Spiegel readers know more", was once a slogan of Germany's premier quality news magazine. The Frankfurter Allgemeine was quick to counter with its "there's a brain behind it" campaign. Perhaps it's time for trade fairs to make the next advertising claim: It could be "Knowledge gained first hand" or words to that effect. While politicians regularly call for know-how and business to grow together more, a platform has long existed on which this claim has become reality: trade fairs.
Teaching and research institutes have long seen the product shows as an opportunity to present their research to a favourably disposed audience with financial clout. "Almost every university exhibits on collective stands today", says Horst-G. Meier, managing director of the TU Berlin Servicegesellschaft.
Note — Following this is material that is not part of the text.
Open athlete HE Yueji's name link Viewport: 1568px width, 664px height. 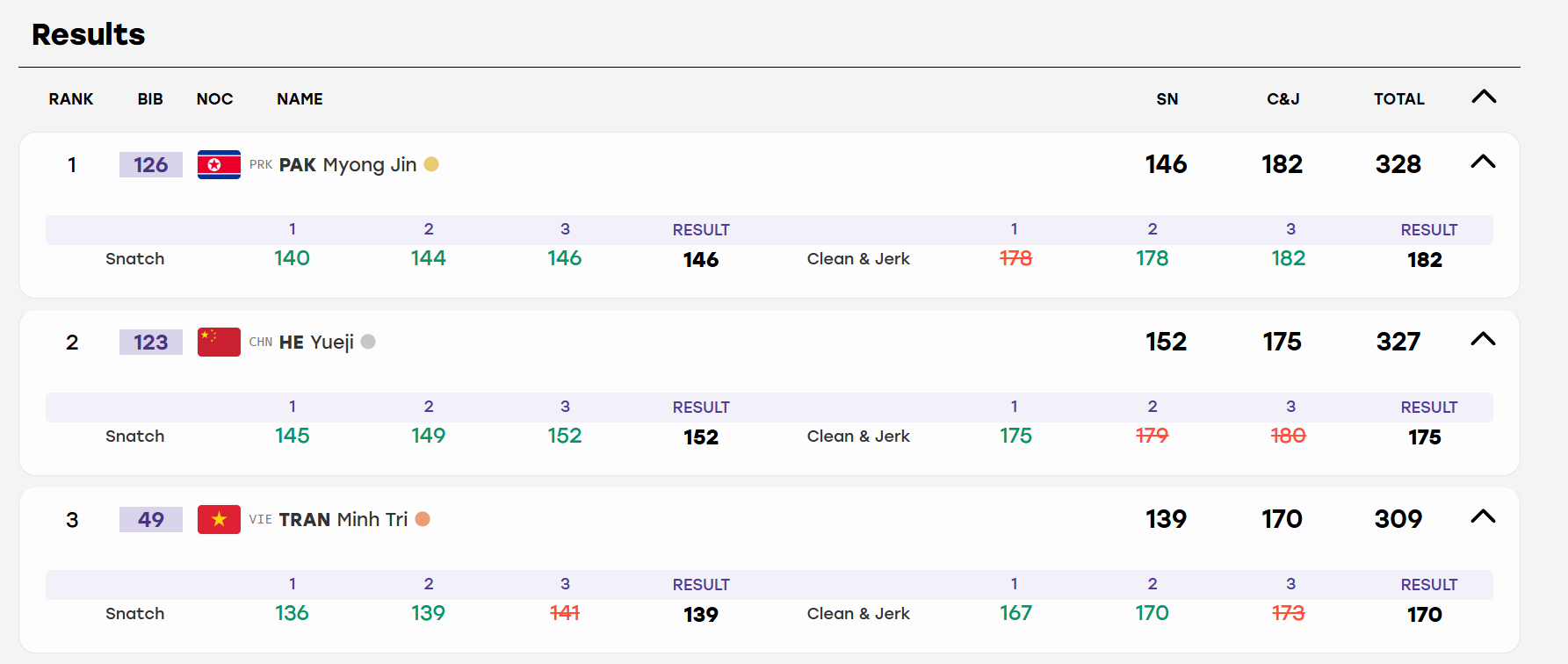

The reason: "Competition for funding has stiffened and funds are only forthcoming for those that show themselves."
Meier should know. He has 20 years of experience in presenting university knowledge in effective 3D appearances. But it wasn't until 2000 that he founded the service company in order to operate more professionally. At the time, he had an order to organise a technologists convention and a trade fair in four halls of Messe Berlin. "It was a pioneer operation", he says today. The TU Servicegesellschaft is a wholly-owned subsidiary of the TU Berlin but it is by no means limited to promoting Berlin and Brandenburg as a location for know-how on collective stands. Since its pioneering days, the company has grown to employ a permanent staff of ten and turns over about EUR 1 million a year. And Meier is still organising trade fairs. Small trade fairs. "Trade fairs within a trade fair", as he calls them. The bionics platform that he is running at the Hanover Fair is just such a mini-fair. The collective stand gives research institutes and innovative companies the opportunity to present possible solutions from nature and how they can be used in technical concepts and product solutions. And more and more companies and organisations are taking advantage of this option. Meier started out five years ago with 100 m2; now he fills three times the space. Initially only ten exhibitors approached the TU Servicegesellschaft; this year the number is 30, from all over Germany.
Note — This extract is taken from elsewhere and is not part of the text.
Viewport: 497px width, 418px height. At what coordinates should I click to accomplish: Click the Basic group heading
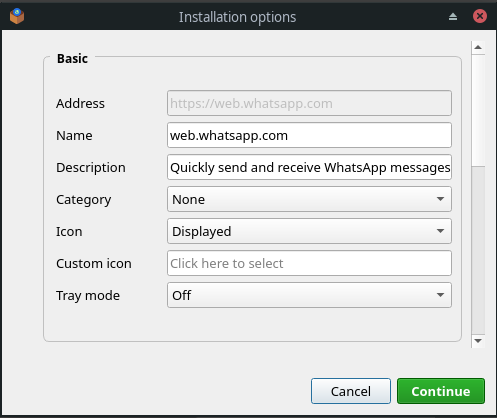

For orientation and business development Meier makes heavy use of networking with the trade visitors. "After all, we are not bionics experts ourselves", he admits. For the bionics exhibition, the Biokon network set up by the Federal Ministry of Education and Research (BMBF) plays an important role. Members of the network and the collective stand include universities throughout Germany, research institutes such as the Max Planck Institute and big name industrial companies, such as DaimlerChrysler, Miele, Festo, Speedo and Degussa. Meier's vision is to develop one of his research presentation platforms into a separate trade fair one day.
But for now Meier hires square metres at international tradeshows and resells them to exhibitors as a complete package. For example, exhibitors had to fork out EUR 685 at the last bionics show. Deutsche Messe still backs Meier's stand with special conditions but is gradually reducing its commitment. Five years ago, one square metre on the bionics platform was about EUR 70 cheaper. Meier is relaxed about it: "We are not primarily about getting free square metrage from organisers", he says. The prices per square metre are only a fraction of the trade fair costs anyway.
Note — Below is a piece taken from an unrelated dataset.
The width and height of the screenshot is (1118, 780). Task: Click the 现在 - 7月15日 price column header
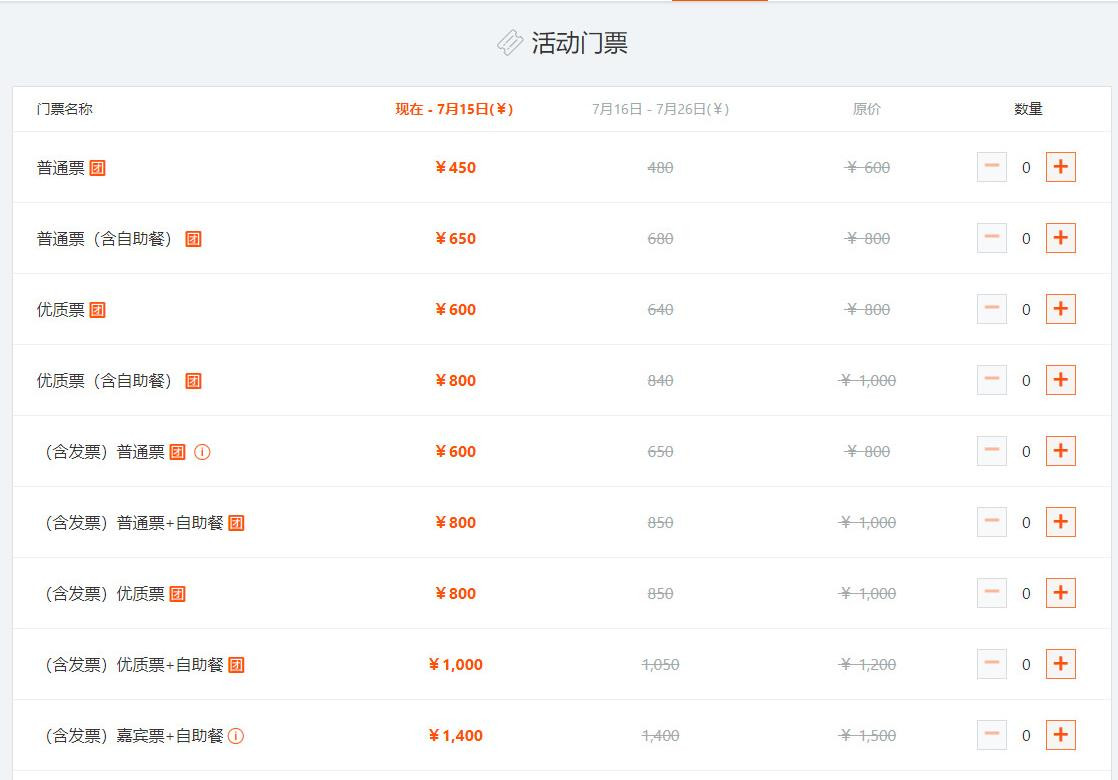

Meier offers an all-in price: He adds up all items incurred and calculates a price per square metre from it. At IAA Commercial Vehicles in September he had a small special exhibition with three exhibitors. They were Reutlingen University, the engineering company IAV and the software house EFKON Mobility. Meier calculated EUR 570 per square metre, including services such as catering, PR, promotional measures like flyers and a stand hostess. The price was possible because the organiser VDA in Frankfurt gave him a discount.
The trade fair organisers have good reason to support research platforms: In an AUMA survey, one in two trade fair visitors said the main objective of their visit was to find out about new developments. 34 % even saw further education as the motive for their participation. Contrast this with the maintenance of business contacts, which only one in four visitors regarded as the main aim of their visit.
So it comes as no surprise that the trade fairs also take their research institutes abroad. For example, Meier is responsible for the Laser Vision collective stand organised by the Munich-based IMAG in Shanghai. And he organises an International Pavilion for Research and Technology called "Future Parc" at CeBit Asia, also in Shanghai. In the first two years, the BMBF was still the sponsor of the future show. When the ministry withdrew, Deutsche Messe wanted to continue the event alone - and awarded the order to TU Servicegesellschaft. A display at this special event will set you back about 3,000.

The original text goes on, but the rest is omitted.